Create your Reducer class

package com.aamend.hadoop.MapReduce;

import java.io.IOException;

import org.apache.hadoop.io.IntWritable;
import org.apache.hadoop.io.Text;
import org.apache.hadoop.mapreduce.Reducer;

public class WordCountReducer extends
		Reducer<Text, IntWritable, Text, IntWritable> {

	public void reduce(Text text, Iterable<IntWritable> values, Context context)
			throws IOException, InterruptedException {
		int sum = 0;
		for (IntWritable value : values) {
			sum += value.get();
		}
		context.write(text, new IntWritable(sum));
	}
}

Build project

Exporting jar file is actually out of the box using maven. Execute the following command

mvn clean install

You should see same output as below

.../...

[INFO] 
[INFO] --- maven-jar-plugin:2.3.2:jar (default-jar) @ MapReduce ---
[INFO] Building jar: /home/developer/Workspace/hadoop/MapReduce/target/MapReduce-0.0.1-SNAPSHOT.jar
[INFO] 
[INFO] --- maven-install-plugin:2.3.1:install (default-install) @ MapReduce ---
[INFO] Installing /home/developer/Workspace/hadoop/MapReduce/target/MapReduce-0.0.1-SNAPSHOT.jar to /home/developer/.m2/repository/com/aamend/hadoop/MapReduce/0.0.1-SNAPSHOT/MapReduce-0.0.1-SNAPSHOT.jar
[INFO] Installing /home/developer/Workspace/hadoop/MapReduce/pom.xml to /home/developer/.m2/repository/com/aamend/hadoop/MapReduce/0.0.1-SNAPSHOT/MapReduce-0.0.1-SNAPSHOT.pom
[INFO] ------------------------------------------------------------------------
[INFO] BUILD SUCCESS
[INFO] ------------------------------------------------------------------------
[INFO] Total time: 9.159s
[INFO] Finished at: Sat May 25 00:35:56 GMT+02:00 2013
[INFO] Final Memory: 16M/212M
[INFO] ------------------------------------------------------------------------

And your jar file must be available on project’s target directory (additionally in your ${HOME}/.m2 local repository).

maven5

This jar is ready to be executed on your Hadoop environment.

hadoop jar MapReduce-0.0.1-SNAPSHOT.jar com.aamend.hadoop.MapReduce.WordCount input output

Each time I need to create a new Hadoop project, I simply copy pom.xml template described above, and that’s it..

Advertisements

30 thoughts on “Hadoop: Setup Maven project for MapReduce in 5mn

  1. Pingback: sidcode's Blog | hadoop maven wordcount 예제 실행

  2. Pingback: sidcode's Blog | hive thrift java 예제

  3. Hi Antonie,

    I am following the below article for ‘hadoop-1.0.3.tar.gz’ installation:
    http://www.michael-noll.com/tutorials/running-hadoop-on-ubuntu-linux-single-node-cluster/

    So, will “Cloudera CDH4” jar (from your article) clash with hadoop-1.0.3 while executing hadoop ?

    I mean can I directly run ‘MapReduce-0.0.1-SNAPSHOT.jar’ against my installation without any hiccup, being both distribution are different (CDH4: jar Vs hadoop-1.0.3: jar) ?

    Thanks
    Amp

    • The article you were following is a really good example for getting started with Hadoop.
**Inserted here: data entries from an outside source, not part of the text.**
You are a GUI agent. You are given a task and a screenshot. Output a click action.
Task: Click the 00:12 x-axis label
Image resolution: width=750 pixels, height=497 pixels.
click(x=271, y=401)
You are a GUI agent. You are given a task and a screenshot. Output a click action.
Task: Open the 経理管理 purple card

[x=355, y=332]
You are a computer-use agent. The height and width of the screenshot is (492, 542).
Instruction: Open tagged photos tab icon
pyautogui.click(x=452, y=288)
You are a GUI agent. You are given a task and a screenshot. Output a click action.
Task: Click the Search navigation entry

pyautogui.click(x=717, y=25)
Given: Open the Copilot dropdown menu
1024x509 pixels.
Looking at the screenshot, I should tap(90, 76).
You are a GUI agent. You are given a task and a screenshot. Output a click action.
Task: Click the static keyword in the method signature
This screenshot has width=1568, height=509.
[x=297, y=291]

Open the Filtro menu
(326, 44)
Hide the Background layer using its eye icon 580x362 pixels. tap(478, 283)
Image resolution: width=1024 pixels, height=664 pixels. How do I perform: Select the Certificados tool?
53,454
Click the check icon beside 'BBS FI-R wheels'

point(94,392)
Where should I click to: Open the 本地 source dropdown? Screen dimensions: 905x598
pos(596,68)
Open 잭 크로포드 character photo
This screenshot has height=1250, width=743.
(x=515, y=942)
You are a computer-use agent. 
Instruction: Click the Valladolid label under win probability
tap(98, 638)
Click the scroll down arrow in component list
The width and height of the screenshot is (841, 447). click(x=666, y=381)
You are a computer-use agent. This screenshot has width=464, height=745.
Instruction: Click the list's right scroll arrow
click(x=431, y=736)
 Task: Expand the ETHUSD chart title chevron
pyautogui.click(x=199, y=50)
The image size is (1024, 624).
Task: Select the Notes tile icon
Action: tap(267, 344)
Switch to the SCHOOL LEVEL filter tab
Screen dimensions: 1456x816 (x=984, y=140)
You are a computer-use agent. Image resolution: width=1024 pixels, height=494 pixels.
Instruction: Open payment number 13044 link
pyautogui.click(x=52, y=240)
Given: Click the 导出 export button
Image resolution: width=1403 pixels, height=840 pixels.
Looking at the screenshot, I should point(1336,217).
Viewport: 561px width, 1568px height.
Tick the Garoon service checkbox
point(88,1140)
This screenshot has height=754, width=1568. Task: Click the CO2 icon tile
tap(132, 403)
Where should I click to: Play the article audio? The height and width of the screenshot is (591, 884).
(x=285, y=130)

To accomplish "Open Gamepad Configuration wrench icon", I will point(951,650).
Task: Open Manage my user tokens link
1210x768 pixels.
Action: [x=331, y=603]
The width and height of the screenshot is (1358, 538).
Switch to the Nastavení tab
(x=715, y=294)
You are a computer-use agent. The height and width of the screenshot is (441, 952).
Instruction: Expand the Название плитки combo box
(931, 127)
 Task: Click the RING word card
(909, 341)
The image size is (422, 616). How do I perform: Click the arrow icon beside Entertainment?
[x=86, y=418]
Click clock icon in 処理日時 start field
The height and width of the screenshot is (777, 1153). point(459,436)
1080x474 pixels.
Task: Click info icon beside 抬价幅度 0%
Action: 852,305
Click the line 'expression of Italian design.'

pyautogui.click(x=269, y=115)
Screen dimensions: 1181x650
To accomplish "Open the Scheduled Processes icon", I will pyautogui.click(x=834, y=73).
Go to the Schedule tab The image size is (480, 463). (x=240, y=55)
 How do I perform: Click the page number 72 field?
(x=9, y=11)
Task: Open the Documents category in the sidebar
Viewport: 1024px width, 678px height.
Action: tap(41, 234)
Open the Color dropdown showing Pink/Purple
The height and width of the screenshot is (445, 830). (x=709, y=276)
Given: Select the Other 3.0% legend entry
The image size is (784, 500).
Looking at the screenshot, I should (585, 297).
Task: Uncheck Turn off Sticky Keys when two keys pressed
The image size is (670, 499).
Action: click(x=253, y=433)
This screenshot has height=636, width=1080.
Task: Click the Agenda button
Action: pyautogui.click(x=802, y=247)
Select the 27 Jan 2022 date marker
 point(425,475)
Unfortunately, this “cloudera project” will not work against your apache distribution. That’s said, you need to update the pom.xml with the right apache dependencies

      org.apache.hadoop
      hadoop-core
      1.2.1

      org.apache.hadoop
      hadoop-common
      1.2.1

      org.apache.hadoop
      hadoop-hdfs
      0.23.9

  4. Hi Antonie,

    It is a nice blog. It was very useful and I was able to be ready with a simple application within a short span of time. Thank you.

    But I have problems in setting up my hadoop environment. I am using windowsXp, and i downloaded hadoop 2.2.0. To check whether my hadoop environment is ready i used this in my command prompt “hadoop [–config confdir] version”. But it gives me error saying JAVA_HOME is incorreclt set. I have my java in location – “C:\Program Files\Java\jdk1.7.0\bin” . When i searched about this problem in web i came to know that i need to set the “JAVA_HOME” in hadoop-env.sh file. I tried by setting that path as “C:\Program Files\Java\jdk1.7.0\bin”. But i am getting the same problem.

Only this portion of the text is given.